* _Page and screen pointing data_
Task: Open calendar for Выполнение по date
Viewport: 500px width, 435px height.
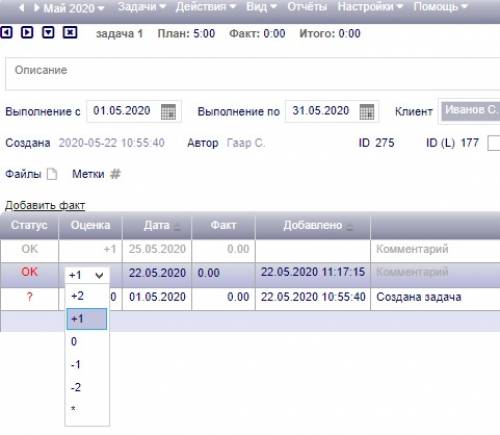Action: (367, 112)
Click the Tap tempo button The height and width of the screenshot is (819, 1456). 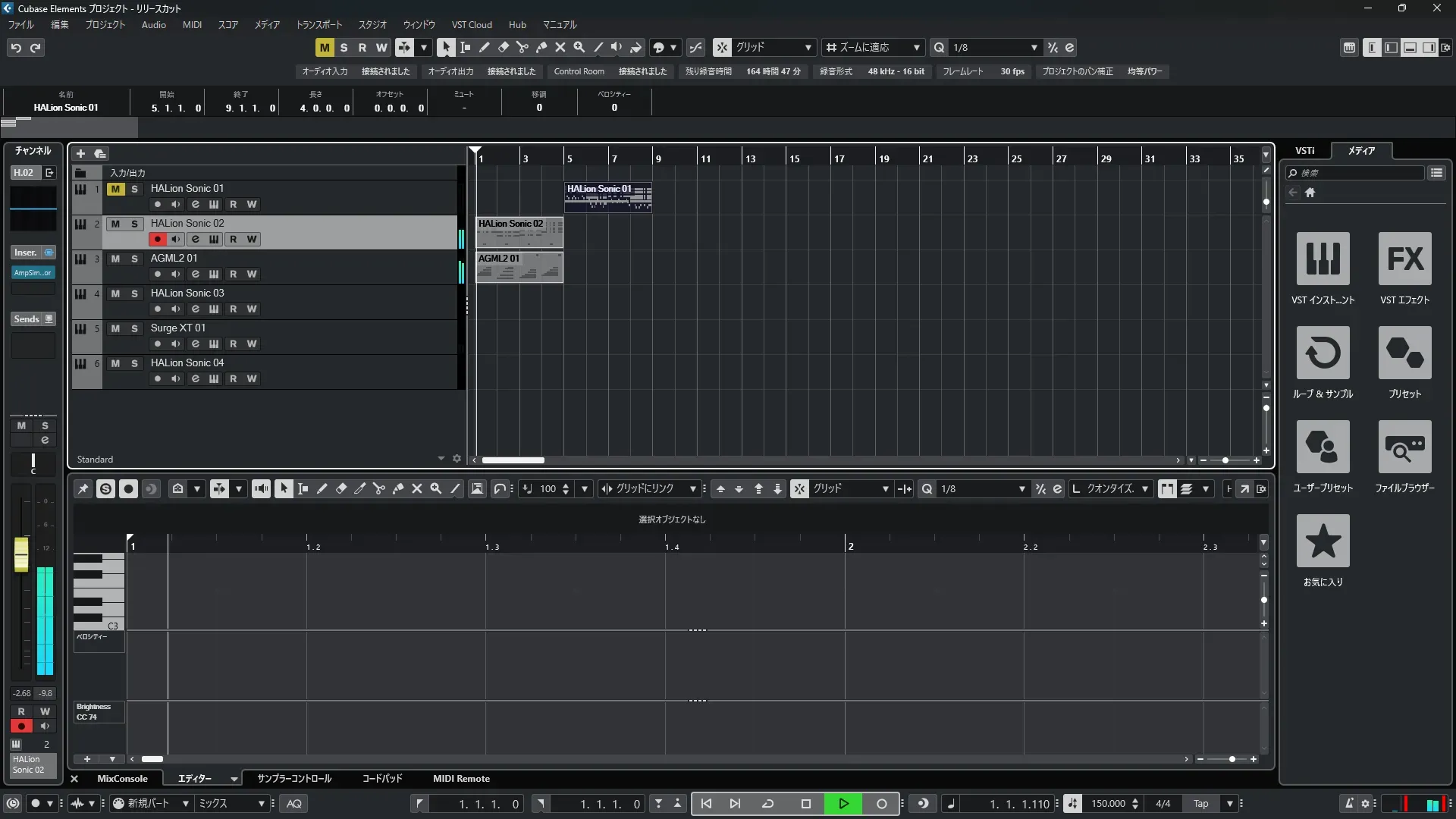pos(1200,803)
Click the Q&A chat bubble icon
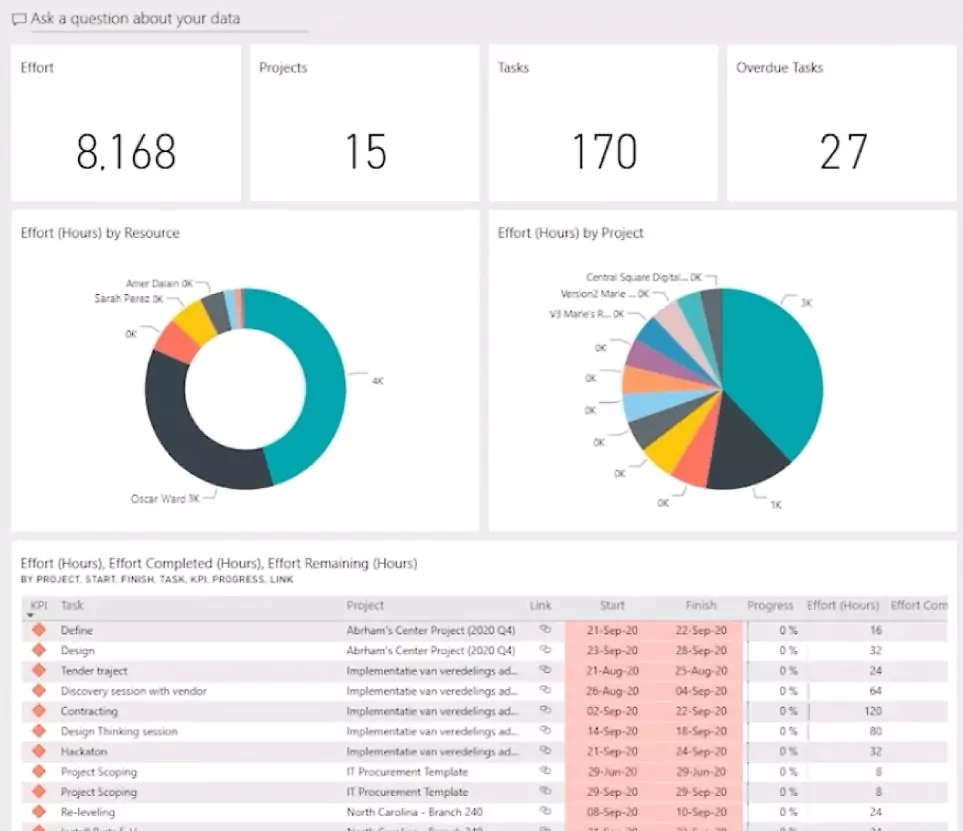 (x=19, y=19)
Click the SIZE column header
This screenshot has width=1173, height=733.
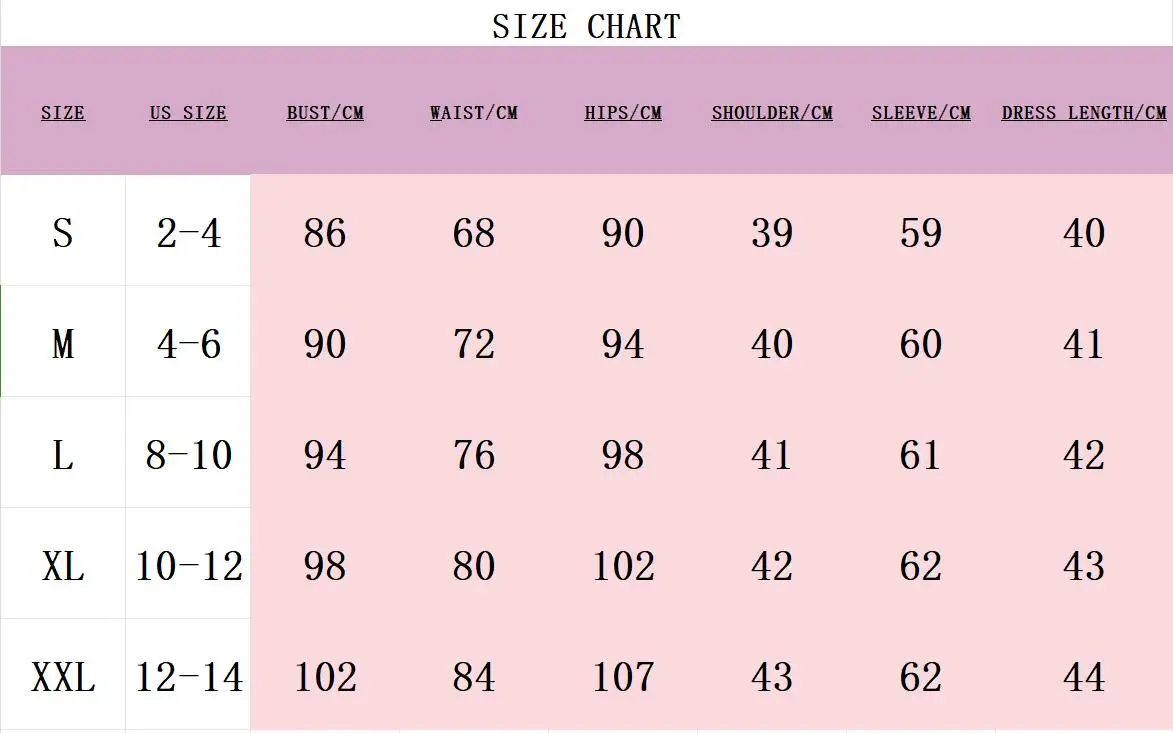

* _Aim_
Render the rows from the line containing "Click the SIZE column header" through the end of the rows as a Markdown table with the columns Number and Text, skipping blank lines. Leave the pictures out of the table.

* _Response to the task_
| Number | Text |
|---|---|
| 1 | Click the SIZE column header |
| 2 | This screenshot has width=1173, height=733. |